Saturday, January 7, 2017

Hudson's Bay security made wrongful arrest of cookware shopper, experts say

shopper attacked

BURNABY, B.C. Jan 7 2017- How did it go wrong? Let the experts count the ways.
When a Burnaby man was allegedly injured by Hudson's Bay security last week, the security guards blew it, disregarding law and security protocol, a lawyer and a security expert say.
"They skipped right to Step 5," said Brian Farr, who has 20 years experience in commercial and corporate theft prevention. "As far as I'm concerned, he was assaulted if what he says is true.
"If you assault and use force on this person, you better have a very good reason."
Sean McQuillan, a 33-year-old accountant from Burnaby, said he was grabbed, forced to the ground, his face shoved into the pavement, then handcuffed and marched through Lougheed Town Centre and The Bay last week after he'd left the mall with a slow cooker and a panini press he'd paid for with his debit card.
The receipt was in his pants pocket.
"Even if the guards had a reasonably held belief (that McQuillan had shoplifted), they can't use any more force than is necessary to make an arrest," criminal lawyer Kevin Westell said. "The guy (McQuillan) looks pretty banged up to me.
"In the words of the victim, it seems he didn't put up much resistance. He was pretty much assaulted."
The Bay has declined to comment on the incident, other than to say it takes it seriously and is investigating.
Westell said security guards, or anyone for that matter, can make a citizen's arrest.
According to the Criminal Code there are seven steps to making a legal citizen's arrest in Canada and in this case it seems security guards failed to follow at least four of them.
For instance, according to McQuillan they did not identify themselves or read him his rights.
Nor, Farr said, did they have a right to have McQuillan empty his pockets in search of a receipt.
"The police can process you, security cannot process you, they have no right," Farr said. "Security cannot search for a receipt or a stolen item.
"And continuity is big, you can't lose sight of them in the store."
He said Bay security did not have continuity and did not see McQuillan pay for the items before following him out of the store.

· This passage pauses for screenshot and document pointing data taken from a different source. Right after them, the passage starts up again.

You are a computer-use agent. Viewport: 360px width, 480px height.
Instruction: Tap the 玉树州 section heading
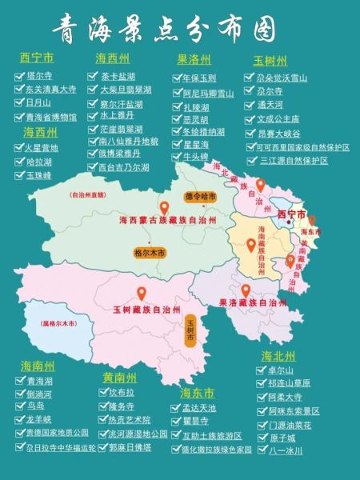[x=270, y=61]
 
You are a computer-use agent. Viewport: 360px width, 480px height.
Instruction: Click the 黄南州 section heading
[x=119, y=377]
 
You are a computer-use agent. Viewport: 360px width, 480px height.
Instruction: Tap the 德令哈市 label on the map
[x=201, y=195]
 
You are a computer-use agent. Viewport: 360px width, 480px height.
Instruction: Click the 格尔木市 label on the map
[x=150, y=252]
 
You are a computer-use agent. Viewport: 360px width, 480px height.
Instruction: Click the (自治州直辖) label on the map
[x=88, y=194]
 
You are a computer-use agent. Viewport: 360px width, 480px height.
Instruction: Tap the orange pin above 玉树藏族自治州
[x=142, y=294]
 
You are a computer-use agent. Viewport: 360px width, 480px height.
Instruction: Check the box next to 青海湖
[x=19, y=381]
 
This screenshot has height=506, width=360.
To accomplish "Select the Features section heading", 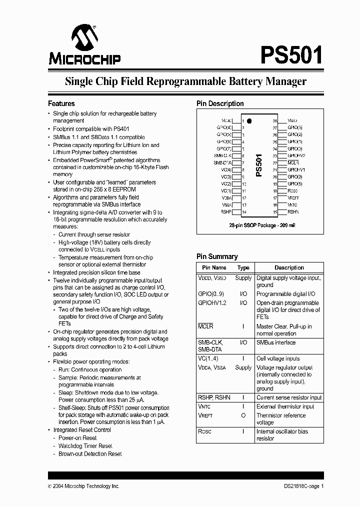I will [x=61, y=104].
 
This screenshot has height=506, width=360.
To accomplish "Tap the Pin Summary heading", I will [x=216, y=256].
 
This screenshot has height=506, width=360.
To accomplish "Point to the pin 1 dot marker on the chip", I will [x=250, y=121].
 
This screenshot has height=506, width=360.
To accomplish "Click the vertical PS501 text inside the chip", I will [x=258, y=166].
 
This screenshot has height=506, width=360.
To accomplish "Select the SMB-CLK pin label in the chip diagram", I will [x=222, y=156].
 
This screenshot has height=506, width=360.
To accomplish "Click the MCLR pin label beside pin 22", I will [x=293, y=163].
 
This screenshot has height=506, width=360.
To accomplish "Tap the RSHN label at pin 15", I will [x=293, y=212].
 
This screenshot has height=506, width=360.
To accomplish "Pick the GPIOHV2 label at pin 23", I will [x=296, y=156].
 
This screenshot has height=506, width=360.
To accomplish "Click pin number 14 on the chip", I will [x=244, y=212].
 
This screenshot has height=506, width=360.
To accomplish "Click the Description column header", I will [x=289, y=268].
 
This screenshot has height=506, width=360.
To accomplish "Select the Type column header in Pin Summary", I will [x=243, y=268].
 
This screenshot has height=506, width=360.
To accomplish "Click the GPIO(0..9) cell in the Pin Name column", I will [x=212, y=294].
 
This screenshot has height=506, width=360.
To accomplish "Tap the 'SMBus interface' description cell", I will [x=276, y=342].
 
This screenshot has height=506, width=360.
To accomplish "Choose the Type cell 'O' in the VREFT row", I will [x=243, y=416].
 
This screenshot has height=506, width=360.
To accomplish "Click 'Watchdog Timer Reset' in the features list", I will [x=85, y=446].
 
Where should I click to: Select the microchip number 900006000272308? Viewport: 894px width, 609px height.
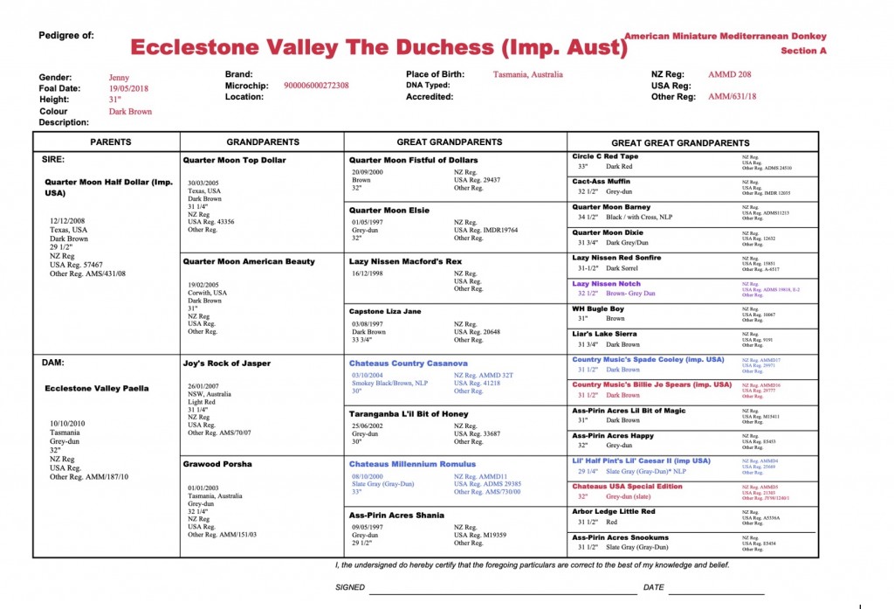coord(316,86)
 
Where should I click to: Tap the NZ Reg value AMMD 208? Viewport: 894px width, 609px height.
coord(729,75)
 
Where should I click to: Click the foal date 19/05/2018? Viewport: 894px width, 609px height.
coord(128,89)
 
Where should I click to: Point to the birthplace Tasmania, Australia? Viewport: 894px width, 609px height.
coord(527,75)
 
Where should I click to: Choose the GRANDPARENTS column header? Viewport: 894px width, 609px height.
coord(263,142)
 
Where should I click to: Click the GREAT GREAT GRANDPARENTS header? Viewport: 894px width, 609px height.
coord(680,142)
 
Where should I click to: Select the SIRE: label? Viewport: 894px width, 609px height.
coord(54,160)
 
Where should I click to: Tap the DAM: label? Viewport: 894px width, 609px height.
coord(54,361)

If they had, logic dictates they would not have tackled him.
McQuillan said once he produced his receipt he was released (he immediately returned the kitchen items and got his money refunded) and was directed to call James Petrowsky, a loss prevention manager at HBC's Western headquarters. When he got through to Petrowsky, McQuillan said the Hudson's Bay official asked if there was anything that could be done to make him comfortable shopping at The Bay again.
"Usually in a case like this, they'll settle for $30,000 or $40,000 within three weeks," Farr said. "That's to keep his mouth shut."
"Were they right in arresting this fellow? No," Farr said. "Should he have been arrested because his items weren't in a bag? No.

"Is it worth $30,000 (to the Bay) for $100 (in merchandise)? No, it's not."